Of course, the real purposes of this site are to get people out under a dark sky to experience for themselves the beauty of the night, and to involve them in research so that they understand what is being attempted, how instruments operate, and what research really is. In addition, with our national laboratory partners, this segement of the site will be a showcase for state-of-the-art technologies, many of which are developed in New Mexico.
LodeStar's third site is located in Soccoro at the New Mexico Institute of Mining and Technology ( NM Tech ). This site completes a triangle with the other two sites. It is also called the Cibola site and will also have displays and activites that originate in Albuquerque. Our Cibola site will provide direct access to LodeStar activities for a significant fraction of New Mexico.

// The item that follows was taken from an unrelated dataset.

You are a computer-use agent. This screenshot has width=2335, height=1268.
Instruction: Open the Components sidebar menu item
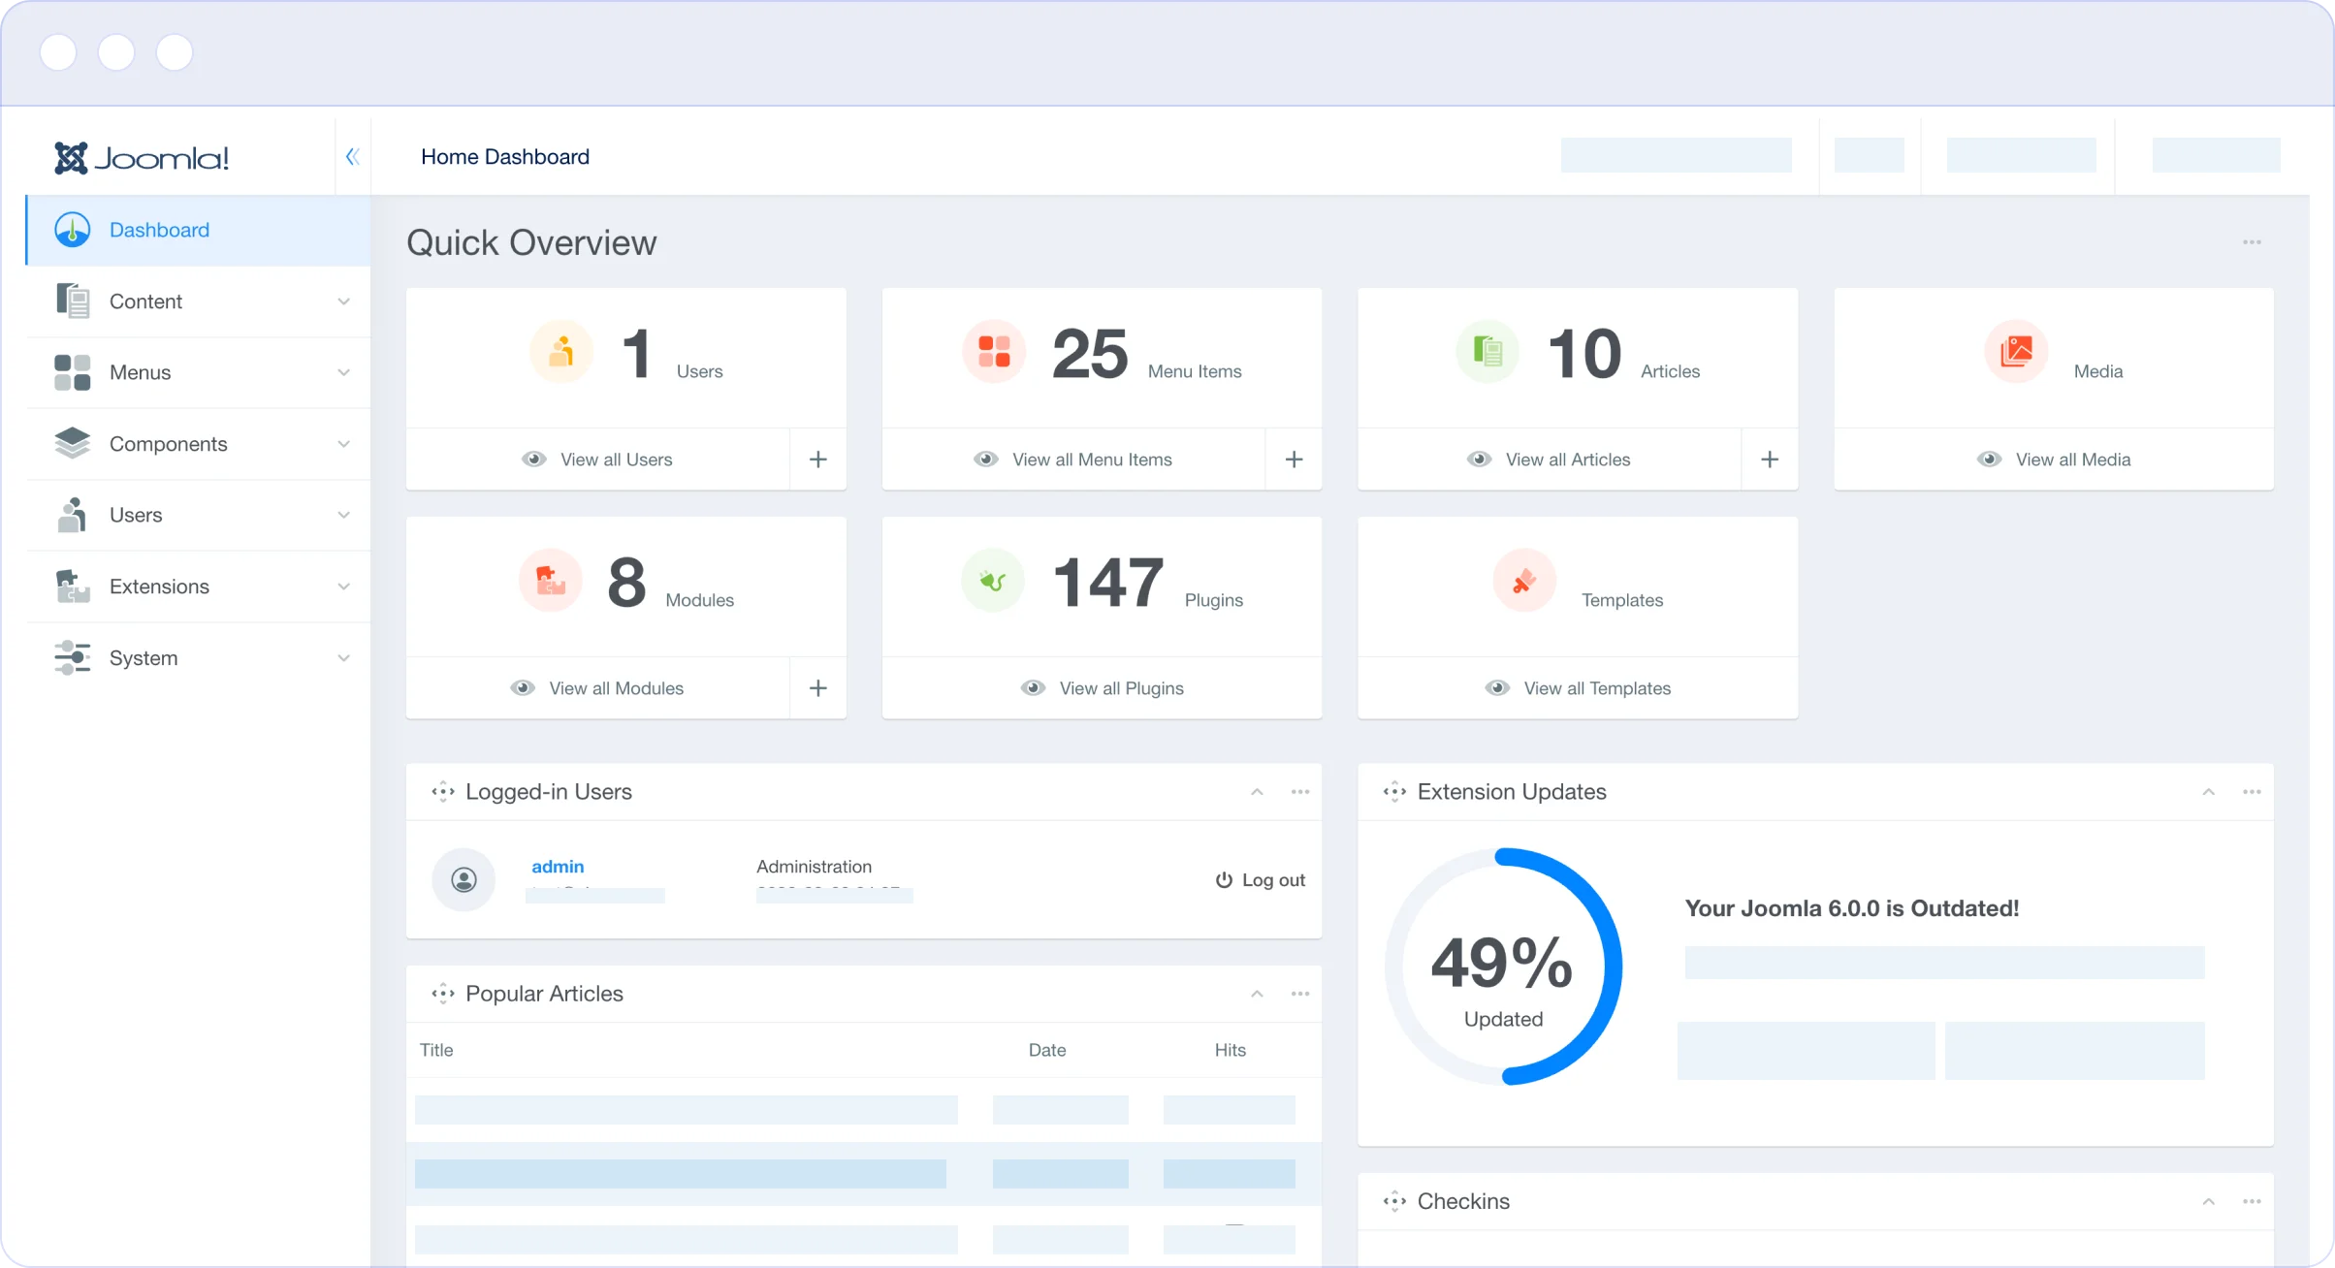coord(168,444)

The principal functions of the Enchanted Skies Park will be duplicated here. Visitors will be able to operate a 30-inch telescope atop 3200 meter high South Baldy Mountain. The ESP telescope will be controllable from the Cibola site, and data from other research telescope will be transmitted their in real time. There will also be a lecture hall for educational and outreach functions. A major portion of LodeStar's teacher training will take place here as well.